Il fatto che le denunce di Nina Corradini e Anna Basta siano avvenute dopo la loro uscita dalla Federginnastica testimonia proprio la difficoltà di parlare da dentro.

Esattamente. Non è un segreto che nell’ambiente esistano meccanismi ritorsivi e di disincentivo alle denunce. Un’atleta o un istruttore in attività fa molta fatica a dire la verità se in qualche modo va contro il proprio mondo di appartenenza, rischia di perdere lavoro e di essere escluso o espulso dal contesto sportivo.

Molti atleti e molte atlete inoltre portano la divisa delle forze armate, alle quali devono chiedere permessi prima di ogni intervista e che molto spesso invece di spingere a parlare e incoraggiare a dire la verità suggeriscono di non farlo. Continuando sulla strada dell’omertà però non si può che andare incontro alla morte sportiva.

C’è chi dice che queste ragazze siano semplicemente troppo fragili per l’agonismo.

Tutti abbiamo delle fragilità, anche noi adulti. I bambini e le bambine per la loro età e per i loro meccanismi di crescita lo sono tutti. E questa sarebbe una giustificazione? Lo sport deve aiutare a crescere senza violenza o abusi, non è un contesto militare e non è una guerra. Lo sport è gioco, divertimento, rispetto, non facciamone un mondo dove in nome di una medaglia persino in una garetta regionale si distruggono vite e si giustifica la violenza.

Si è anche detto che i metodi un po’ forti facciano parte degli allenamenti che mirano all’eccellenza.

Chi lo pensa è fuori dalla logica e dalla storia. Allenatori che portano ancora avanti allenamenti di tipo militaresco vanno allontanati ma le responsabilità non vanno scaricate solo sui tecnici.
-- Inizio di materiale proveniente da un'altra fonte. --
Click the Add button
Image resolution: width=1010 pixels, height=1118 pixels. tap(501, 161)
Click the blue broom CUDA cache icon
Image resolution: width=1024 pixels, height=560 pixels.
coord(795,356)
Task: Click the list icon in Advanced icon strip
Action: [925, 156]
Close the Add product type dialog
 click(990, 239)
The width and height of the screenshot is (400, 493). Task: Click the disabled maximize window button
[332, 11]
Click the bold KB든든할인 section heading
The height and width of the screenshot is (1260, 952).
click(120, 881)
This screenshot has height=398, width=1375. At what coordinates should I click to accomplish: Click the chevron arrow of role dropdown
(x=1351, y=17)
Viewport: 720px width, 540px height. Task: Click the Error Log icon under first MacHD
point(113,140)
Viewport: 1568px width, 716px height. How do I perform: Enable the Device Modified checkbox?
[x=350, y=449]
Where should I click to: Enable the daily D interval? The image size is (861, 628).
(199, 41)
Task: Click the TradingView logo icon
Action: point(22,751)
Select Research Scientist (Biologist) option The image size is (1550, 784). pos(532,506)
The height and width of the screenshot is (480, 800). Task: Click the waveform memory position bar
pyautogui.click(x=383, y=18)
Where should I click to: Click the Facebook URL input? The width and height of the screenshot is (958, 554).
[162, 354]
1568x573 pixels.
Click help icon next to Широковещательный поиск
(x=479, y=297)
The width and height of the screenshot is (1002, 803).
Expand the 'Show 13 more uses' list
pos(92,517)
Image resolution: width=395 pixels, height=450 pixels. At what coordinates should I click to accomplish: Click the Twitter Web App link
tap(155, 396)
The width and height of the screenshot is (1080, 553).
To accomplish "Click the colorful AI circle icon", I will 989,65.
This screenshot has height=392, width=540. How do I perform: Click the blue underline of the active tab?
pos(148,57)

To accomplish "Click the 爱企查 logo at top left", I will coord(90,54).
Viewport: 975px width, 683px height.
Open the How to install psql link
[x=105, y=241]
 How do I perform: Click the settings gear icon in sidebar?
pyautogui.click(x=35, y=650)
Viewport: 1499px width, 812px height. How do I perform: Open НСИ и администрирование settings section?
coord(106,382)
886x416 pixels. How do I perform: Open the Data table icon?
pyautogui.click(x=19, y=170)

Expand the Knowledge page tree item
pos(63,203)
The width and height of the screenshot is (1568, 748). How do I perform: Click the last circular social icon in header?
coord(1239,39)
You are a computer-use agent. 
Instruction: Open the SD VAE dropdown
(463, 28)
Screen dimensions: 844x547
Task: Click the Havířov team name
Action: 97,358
Chi non si adegua questi sistemi non lavora, questo emerge dalle testimonianze. Si deve provvedere a formare in modo diverso e migliore chi lavora a fianco delle ragazze e dei ragazzi perché i danni che gli abusi e le violenze generano sono incalcolabili. Ma il problema è di sistema e le responsabilità vanno cercate a tutti i livelli, se vogliamo essere seri.

Lei è in contatto diretto con le ragazze?

Sì, le sento quasi quotidianamente, voglio sapere come stanno e mi interesso del loro futuro. Le ammiro per il coraggio che hanno e la voglia di far valere i loro diritti in tutte le sedi.

Al contempo però sono molto preoccupata perché il colpo che è stato inferto alla loro autostima ha indotto molte a pensare di non valere nulla perché’ la loro autostima è stata ferita e colpita.

Anche perché su di loro si è riversato il fenomeno del ‘victim blaming’, una sorta di discredito che in questo caso è stato portato avanti al grido di «potevano denunciare prima, comodo farlo una volta smesso di gareggiare»

L’unica cosa da chiedersi è se i fatti siano veri, il resto non conta. Tutte le vittime vengono screditate perché tentare di indebolirle è l’unico modo per difendersi quando, come in questo caso, le testimonianze sono convergenti e alla base del sistema accusatorio anche se accompagnate da prove e documenti importanti e rilevanti.